### Data supplied
== Segment start ==
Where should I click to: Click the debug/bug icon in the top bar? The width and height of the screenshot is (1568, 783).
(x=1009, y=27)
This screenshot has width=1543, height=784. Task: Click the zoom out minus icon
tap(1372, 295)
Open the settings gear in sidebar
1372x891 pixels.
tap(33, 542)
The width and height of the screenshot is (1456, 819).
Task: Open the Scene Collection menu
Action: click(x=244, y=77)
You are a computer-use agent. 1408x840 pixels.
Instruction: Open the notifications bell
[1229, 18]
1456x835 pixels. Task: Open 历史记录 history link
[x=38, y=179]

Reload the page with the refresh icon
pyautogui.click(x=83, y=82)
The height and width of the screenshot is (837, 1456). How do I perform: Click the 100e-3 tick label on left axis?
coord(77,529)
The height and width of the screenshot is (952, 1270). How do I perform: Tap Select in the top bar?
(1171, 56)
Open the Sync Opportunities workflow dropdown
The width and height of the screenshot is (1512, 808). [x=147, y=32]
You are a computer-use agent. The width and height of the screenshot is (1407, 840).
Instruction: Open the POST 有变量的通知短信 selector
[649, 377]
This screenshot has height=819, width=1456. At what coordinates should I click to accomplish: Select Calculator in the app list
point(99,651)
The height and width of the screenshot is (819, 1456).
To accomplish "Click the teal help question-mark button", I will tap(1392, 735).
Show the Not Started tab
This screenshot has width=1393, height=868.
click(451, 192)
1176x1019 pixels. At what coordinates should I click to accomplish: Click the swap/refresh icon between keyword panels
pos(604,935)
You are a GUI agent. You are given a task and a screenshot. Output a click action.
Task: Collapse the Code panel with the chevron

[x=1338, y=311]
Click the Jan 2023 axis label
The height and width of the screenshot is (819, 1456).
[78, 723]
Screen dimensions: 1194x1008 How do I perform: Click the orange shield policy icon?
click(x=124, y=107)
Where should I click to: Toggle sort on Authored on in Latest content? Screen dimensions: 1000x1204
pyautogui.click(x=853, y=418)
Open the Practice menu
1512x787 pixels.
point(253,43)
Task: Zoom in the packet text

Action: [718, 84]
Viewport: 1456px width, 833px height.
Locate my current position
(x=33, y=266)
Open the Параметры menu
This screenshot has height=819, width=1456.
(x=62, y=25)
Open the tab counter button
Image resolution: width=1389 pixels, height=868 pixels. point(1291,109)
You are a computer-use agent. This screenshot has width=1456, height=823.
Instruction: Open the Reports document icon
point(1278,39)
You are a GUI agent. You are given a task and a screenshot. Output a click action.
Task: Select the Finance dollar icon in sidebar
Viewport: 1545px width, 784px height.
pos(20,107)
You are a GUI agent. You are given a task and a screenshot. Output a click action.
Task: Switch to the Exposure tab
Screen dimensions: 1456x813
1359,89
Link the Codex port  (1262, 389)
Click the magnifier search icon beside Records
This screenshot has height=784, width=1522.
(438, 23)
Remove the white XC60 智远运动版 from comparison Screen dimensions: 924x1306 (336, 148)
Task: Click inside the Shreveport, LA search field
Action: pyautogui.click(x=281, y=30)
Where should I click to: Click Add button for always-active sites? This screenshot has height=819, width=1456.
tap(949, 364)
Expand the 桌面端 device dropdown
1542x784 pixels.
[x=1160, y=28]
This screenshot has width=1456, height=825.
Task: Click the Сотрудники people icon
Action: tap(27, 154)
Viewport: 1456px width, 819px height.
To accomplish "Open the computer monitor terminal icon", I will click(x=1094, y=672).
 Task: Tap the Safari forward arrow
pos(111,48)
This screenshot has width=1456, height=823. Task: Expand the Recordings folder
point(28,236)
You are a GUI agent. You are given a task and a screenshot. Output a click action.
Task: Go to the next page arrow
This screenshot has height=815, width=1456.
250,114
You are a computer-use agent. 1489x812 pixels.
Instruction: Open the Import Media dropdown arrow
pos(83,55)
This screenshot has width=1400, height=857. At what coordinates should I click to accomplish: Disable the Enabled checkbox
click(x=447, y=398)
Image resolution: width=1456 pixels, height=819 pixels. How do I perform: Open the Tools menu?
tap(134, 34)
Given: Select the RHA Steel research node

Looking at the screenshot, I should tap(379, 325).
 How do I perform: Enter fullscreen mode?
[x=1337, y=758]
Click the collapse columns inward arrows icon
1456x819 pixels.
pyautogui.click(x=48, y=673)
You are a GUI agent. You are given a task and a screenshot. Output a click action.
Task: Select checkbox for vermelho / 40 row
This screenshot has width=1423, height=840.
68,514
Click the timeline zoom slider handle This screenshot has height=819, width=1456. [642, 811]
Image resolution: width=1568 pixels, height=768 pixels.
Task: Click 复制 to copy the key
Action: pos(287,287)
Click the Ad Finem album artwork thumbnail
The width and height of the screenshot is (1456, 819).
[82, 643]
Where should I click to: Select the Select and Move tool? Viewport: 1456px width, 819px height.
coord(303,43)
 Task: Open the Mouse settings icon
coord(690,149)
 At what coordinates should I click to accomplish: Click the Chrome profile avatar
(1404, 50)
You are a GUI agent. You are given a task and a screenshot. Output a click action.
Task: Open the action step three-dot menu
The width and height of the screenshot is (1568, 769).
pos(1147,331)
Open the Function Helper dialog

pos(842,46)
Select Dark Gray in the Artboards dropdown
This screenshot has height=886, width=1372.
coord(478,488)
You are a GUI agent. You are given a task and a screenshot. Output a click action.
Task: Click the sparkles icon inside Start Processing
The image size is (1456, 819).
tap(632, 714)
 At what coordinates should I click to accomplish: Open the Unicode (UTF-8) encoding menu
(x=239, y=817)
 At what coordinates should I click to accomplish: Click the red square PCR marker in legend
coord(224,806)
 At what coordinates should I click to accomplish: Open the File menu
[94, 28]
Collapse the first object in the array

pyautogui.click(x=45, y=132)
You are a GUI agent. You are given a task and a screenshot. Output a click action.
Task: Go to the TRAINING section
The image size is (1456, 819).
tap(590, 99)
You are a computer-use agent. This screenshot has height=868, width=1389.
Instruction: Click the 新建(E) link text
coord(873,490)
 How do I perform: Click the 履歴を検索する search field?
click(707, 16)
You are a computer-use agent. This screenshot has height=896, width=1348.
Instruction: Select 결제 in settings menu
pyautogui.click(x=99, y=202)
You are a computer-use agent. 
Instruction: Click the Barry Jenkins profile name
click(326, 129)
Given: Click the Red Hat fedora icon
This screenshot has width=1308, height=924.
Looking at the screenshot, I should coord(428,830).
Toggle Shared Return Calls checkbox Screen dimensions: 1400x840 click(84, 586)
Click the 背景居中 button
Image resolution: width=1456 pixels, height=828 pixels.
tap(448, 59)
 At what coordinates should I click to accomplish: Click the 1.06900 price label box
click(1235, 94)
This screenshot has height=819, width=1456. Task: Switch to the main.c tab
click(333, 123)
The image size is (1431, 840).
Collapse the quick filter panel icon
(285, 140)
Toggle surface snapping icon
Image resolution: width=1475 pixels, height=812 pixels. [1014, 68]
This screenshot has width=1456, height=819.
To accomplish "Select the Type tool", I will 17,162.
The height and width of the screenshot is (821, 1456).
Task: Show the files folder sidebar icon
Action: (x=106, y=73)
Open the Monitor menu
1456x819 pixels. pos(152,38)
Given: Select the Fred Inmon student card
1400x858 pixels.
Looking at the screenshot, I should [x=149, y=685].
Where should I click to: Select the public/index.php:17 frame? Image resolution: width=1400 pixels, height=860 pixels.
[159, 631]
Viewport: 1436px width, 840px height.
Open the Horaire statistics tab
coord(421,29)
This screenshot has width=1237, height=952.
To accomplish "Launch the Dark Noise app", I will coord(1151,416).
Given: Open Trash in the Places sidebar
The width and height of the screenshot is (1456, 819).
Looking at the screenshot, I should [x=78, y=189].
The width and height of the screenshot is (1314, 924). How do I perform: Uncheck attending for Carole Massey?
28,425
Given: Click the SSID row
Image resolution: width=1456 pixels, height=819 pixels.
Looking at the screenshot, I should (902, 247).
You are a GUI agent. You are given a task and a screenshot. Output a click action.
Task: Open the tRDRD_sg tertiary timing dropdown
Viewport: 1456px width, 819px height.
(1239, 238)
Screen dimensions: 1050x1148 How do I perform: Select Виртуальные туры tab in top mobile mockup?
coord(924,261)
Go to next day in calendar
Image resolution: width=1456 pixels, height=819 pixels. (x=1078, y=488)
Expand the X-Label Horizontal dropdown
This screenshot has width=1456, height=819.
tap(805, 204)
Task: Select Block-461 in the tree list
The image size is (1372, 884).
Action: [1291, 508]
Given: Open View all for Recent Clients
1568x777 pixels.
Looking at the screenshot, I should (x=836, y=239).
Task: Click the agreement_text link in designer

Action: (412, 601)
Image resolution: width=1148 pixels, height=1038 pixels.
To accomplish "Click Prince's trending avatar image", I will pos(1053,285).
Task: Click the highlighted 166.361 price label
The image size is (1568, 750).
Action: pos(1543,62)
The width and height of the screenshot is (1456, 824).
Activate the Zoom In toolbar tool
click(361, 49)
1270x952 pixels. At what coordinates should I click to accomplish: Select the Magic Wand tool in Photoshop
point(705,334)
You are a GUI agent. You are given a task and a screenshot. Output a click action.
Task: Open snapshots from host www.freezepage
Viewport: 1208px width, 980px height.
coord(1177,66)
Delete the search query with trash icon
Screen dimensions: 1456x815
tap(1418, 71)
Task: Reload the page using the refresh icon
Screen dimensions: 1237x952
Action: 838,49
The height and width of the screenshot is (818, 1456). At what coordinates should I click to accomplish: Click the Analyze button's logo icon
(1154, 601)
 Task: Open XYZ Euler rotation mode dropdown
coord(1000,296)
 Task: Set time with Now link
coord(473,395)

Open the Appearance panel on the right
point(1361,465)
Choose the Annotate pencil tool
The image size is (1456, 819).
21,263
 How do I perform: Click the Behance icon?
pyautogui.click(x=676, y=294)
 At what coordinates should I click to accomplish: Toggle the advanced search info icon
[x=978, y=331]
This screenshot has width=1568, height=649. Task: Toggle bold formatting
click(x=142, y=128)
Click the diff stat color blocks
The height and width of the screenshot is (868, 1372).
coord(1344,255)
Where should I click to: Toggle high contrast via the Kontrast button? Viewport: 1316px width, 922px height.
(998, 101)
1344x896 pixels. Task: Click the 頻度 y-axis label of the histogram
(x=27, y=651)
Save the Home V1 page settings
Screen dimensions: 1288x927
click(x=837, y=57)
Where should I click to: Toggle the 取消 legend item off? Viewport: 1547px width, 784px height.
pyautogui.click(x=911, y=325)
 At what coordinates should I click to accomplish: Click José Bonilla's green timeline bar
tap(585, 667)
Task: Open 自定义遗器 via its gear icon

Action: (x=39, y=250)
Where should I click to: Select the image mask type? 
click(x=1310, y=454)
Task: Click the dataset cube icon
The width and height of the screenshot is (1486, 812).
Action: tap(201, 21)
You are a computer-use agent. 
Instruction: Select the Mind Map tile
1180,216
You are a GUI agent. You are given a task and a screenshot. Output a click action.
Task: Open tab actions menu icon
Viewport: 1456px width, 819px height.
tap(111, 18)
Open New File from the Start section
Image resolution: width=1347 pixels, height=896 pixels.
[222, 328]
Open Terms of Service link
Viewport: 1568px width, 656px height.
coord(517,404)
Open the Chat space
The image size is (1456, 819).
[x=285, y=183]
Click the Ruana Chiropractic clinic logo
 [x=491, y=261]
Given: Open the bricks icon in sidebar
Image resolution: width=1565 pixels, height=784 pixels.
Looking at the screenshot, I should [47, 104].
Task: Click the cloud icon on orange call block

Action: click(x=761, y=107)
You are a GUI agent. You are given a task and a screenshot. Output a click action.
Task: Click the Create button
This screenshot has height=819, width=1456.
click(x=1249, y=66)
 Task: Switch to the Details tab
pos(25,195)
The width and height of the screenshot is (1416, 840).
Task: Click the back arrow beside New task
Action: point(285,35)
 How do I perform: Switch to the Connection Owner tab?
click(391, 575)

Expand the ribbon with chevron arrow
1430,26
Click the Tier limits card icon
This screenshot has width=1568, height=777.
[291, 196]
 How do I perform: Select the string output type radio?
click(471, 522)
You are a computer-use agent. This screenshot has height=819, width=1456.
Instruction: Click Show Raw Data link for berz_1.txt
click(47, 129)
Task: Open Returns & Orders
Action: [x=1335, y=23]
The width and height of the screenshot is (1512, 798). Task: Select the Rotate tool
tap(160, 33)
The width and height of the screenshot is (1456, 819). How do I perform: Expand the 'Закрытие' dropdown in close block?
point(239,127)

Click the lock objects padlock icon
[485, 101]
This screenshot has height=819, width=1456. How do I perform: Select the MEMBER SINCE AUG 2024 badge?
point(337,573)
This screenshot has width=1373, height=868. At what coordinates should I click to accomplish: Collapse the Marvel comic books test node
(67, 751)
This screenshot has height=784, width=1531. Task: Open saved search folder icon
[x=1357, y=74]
== Segment end ==
### Problem to work on
The string "card" shows up in some lines of the listing. Copy each such line.

### Result of this exercise
Given: Select the Fred Inmon student card
Click the Tier limits card icon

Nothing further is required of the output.